Sergei Kiselev / Moskva News Agency

Russia plans to expand its high-tech surveillance program to areas near Ukraine amid a spate of cross-border attacks during Moscow’s nearly four-month invasion, the Kommersant daily reported Monday, citing unnamed sources familiar with the project.

Russia’s Emergencies Ministry plans to deploy the “Safe City” program in annexed Crimea, as well as the Krasnodar, Voronezh and Belgorod regions, in the next year and a half.

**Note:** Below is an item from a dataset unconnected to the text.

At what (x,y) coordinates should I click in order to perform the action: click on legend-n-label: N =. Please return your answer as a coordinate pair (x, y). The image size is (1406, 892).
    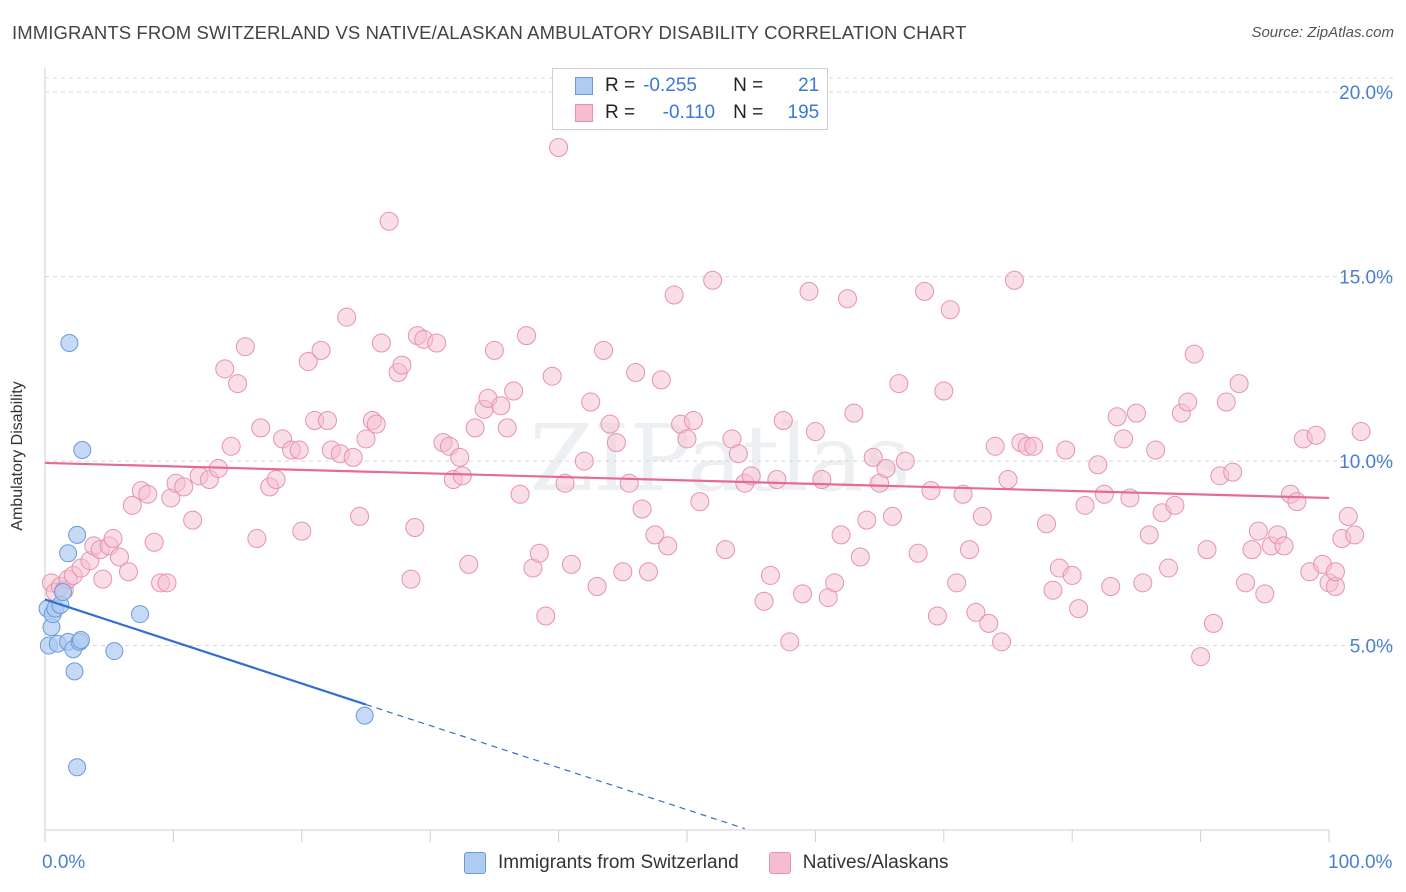
    Looking at the image, I should click on (748, 86).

All or parts of those territories have declared heightened terrorist alerts since Russia sent troops into Ukraine.

“Safe City has become extremely urgent during the special operation in Ukraine in view of markedly increased threats of sabotage on civilian infrastructure,” a ministry source was quoted as saying. 

The program includes video surveillance and motion detectors, which can identify weapons, accidents and fights, to reduce the “threat of sabotage” and “promptly respond to incidents,” they added. 

To that end, the ministry seeks 15 billion rubles ($265 million) from the federal budget to cover costs. 

Russia’s shortage of electronic devices required to scale up the project has hardly been affected by international businesses like Dell and Intel exiting Russia over the invasion, its supplier, the industrial conglomerate Rostec’s subsidiary Roselectronica, told the publication.

Rostec oversees the Emergency Situations Ministry’s “Safe City.”

Industry experts say Safe City’s year-and-a-half implementation period will allow the project to resolve its supply and manufacturing issues, including through purchases from Southeast Asia. 

Moscow’s city government formally announced the beginning of the capital’s “Safe City” facial-recognition surveillance program in 2020, the culmination of a long-term Russian government investment plan in the artificial intelligence sector.

Under Safe City, cameras installed in key public places including the metro, apartment building entrances and train stations scan crowds against a database of wanted individuals, notifying police when resemblances are detected.

Critics have accused the authorities of violating citizens' privacy with the technology and have staged protests by painting their faces to throw off the cameras.